**WHAT IS EXPECTED**
Give the number of lines in the data below that contain "target", and only that number.

----

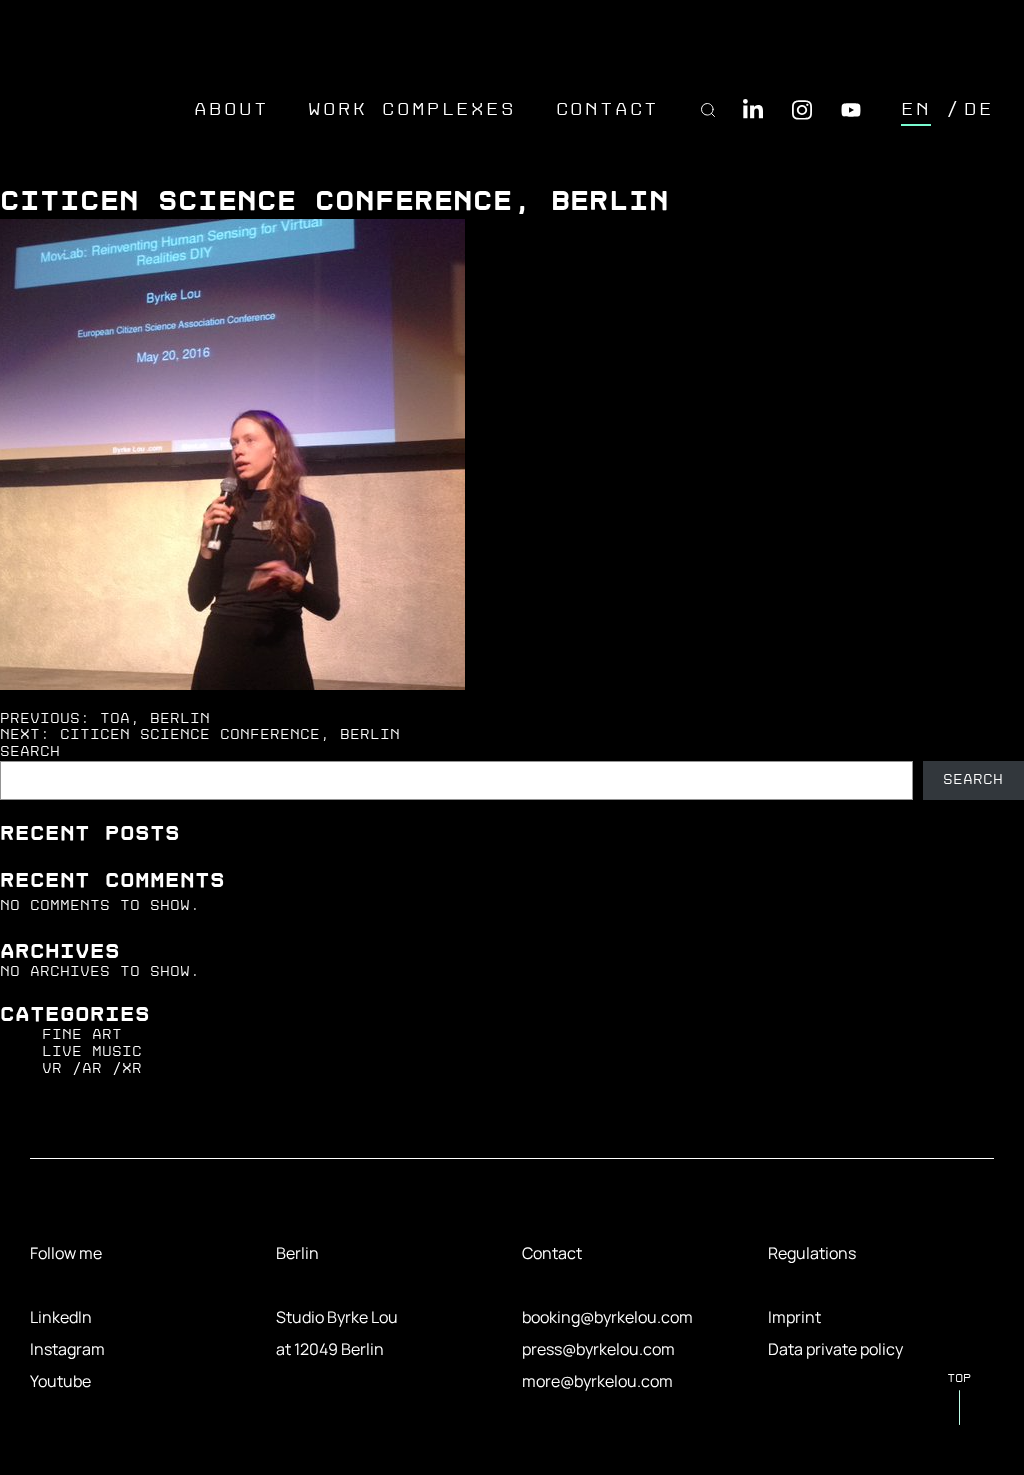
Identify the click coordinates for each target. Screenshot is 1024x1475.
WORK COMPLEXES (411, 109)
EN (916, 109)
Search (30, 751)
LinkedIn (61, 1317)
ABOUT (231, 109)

----

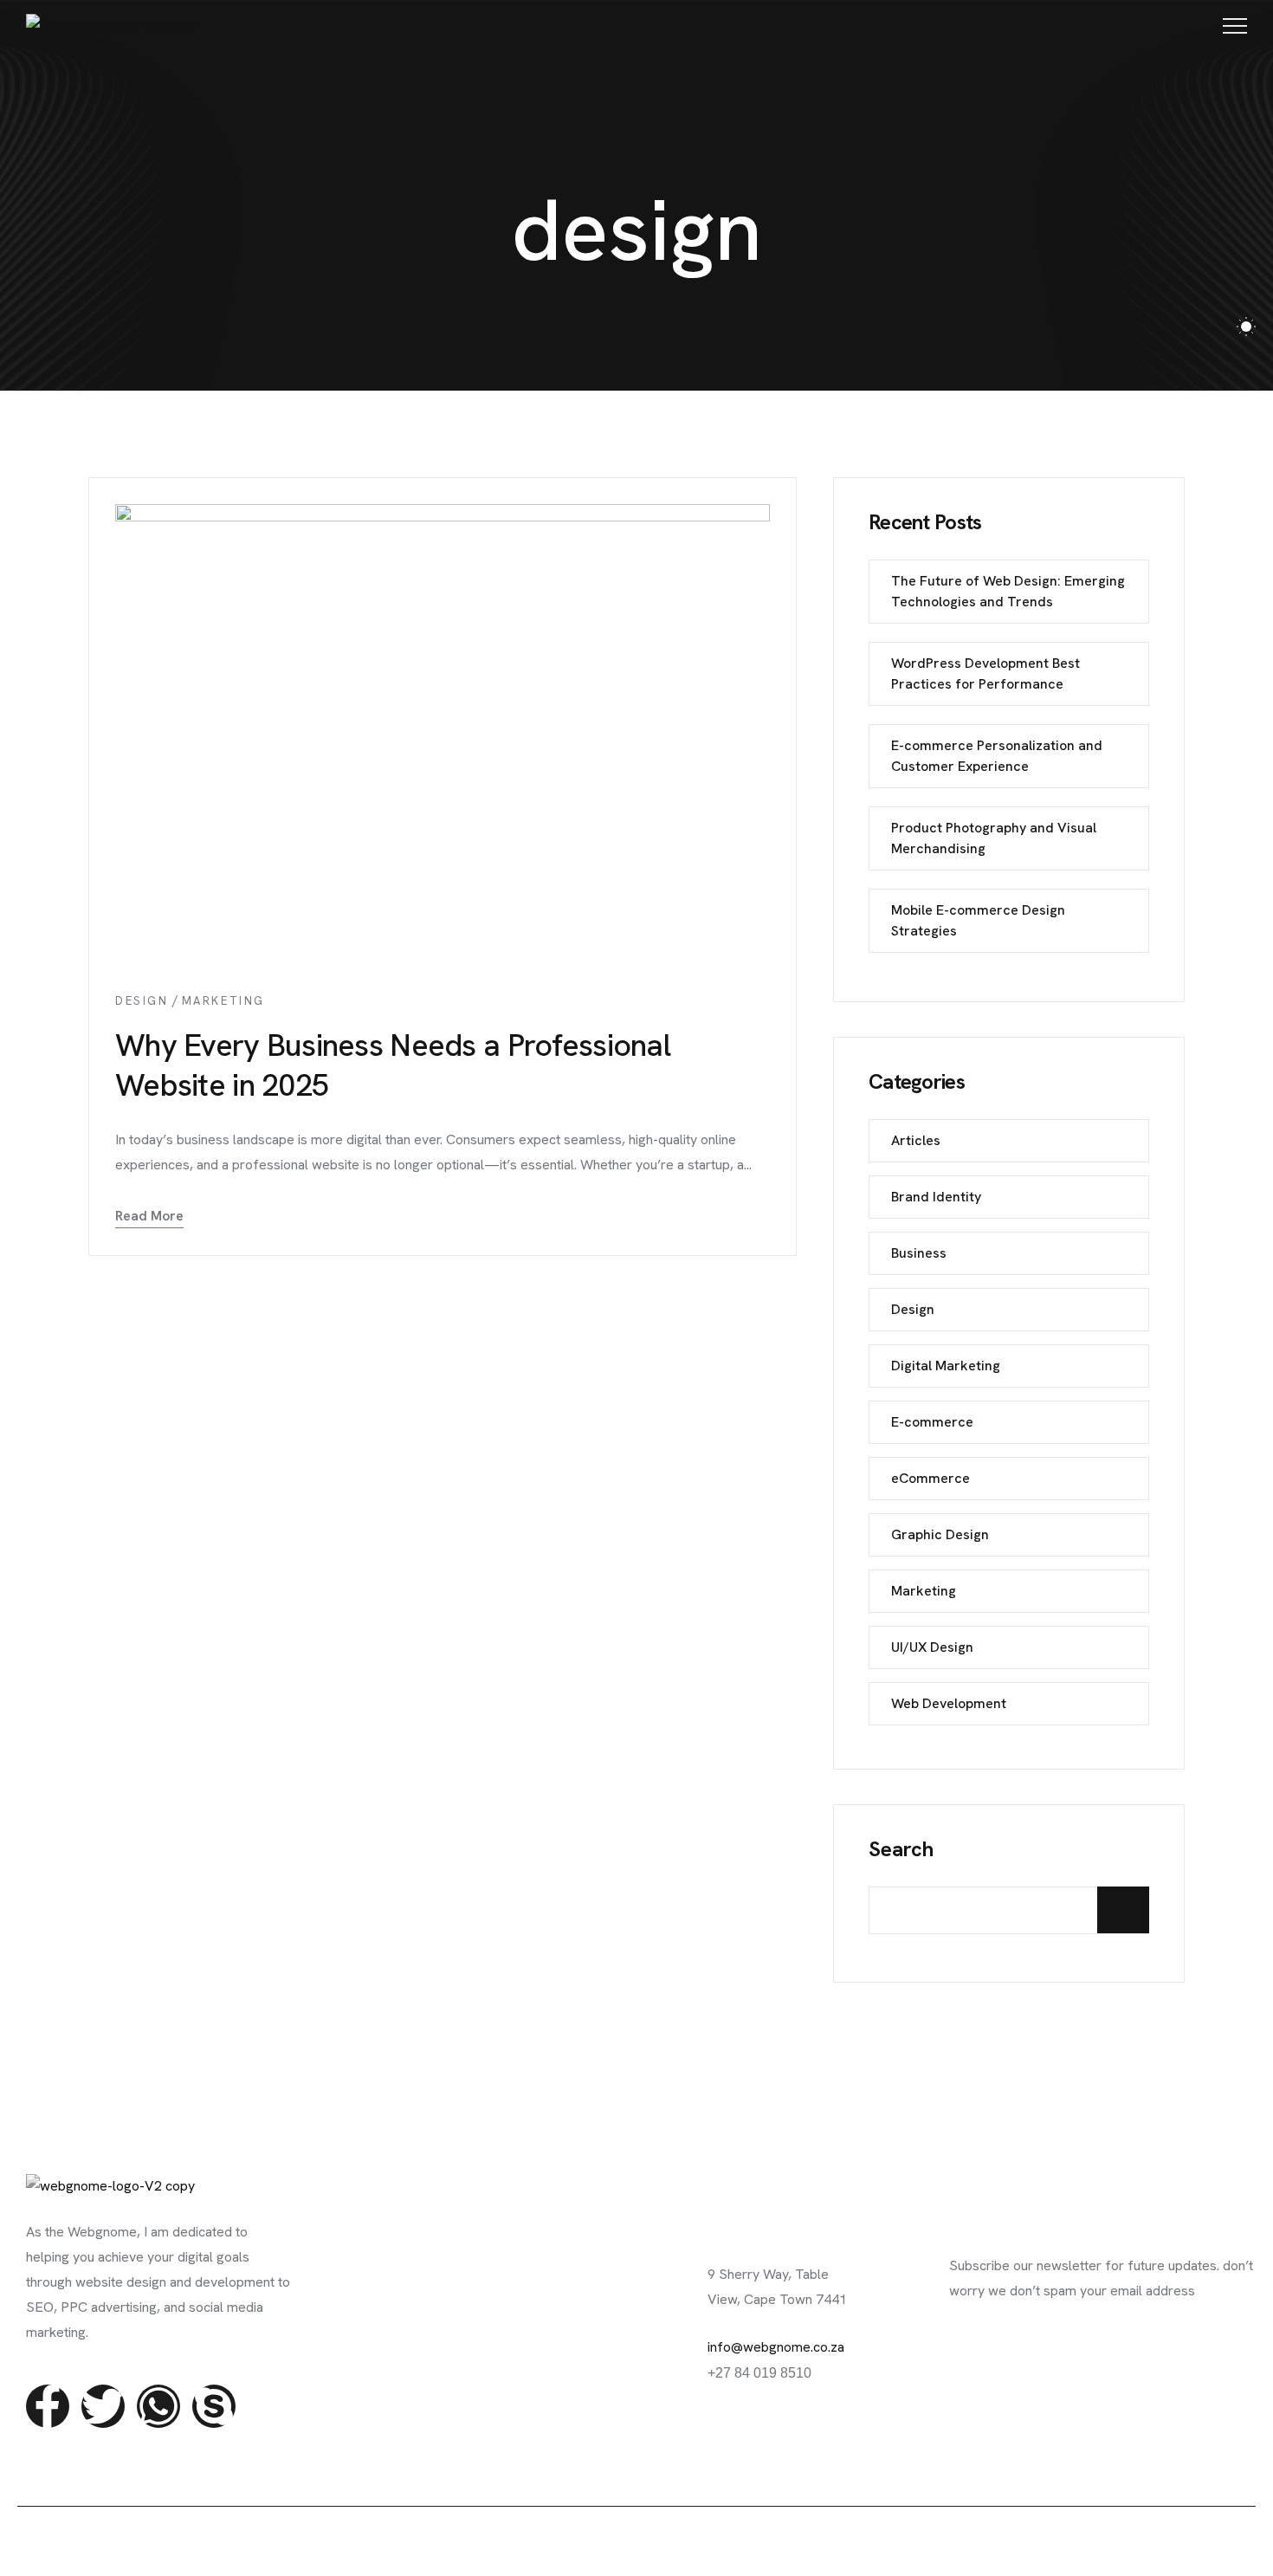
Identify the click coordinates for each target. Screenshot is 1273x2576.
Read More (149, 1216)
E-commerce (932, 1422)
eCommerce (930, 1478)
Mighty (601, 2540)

----

**EXERCISE SOLUTION**
2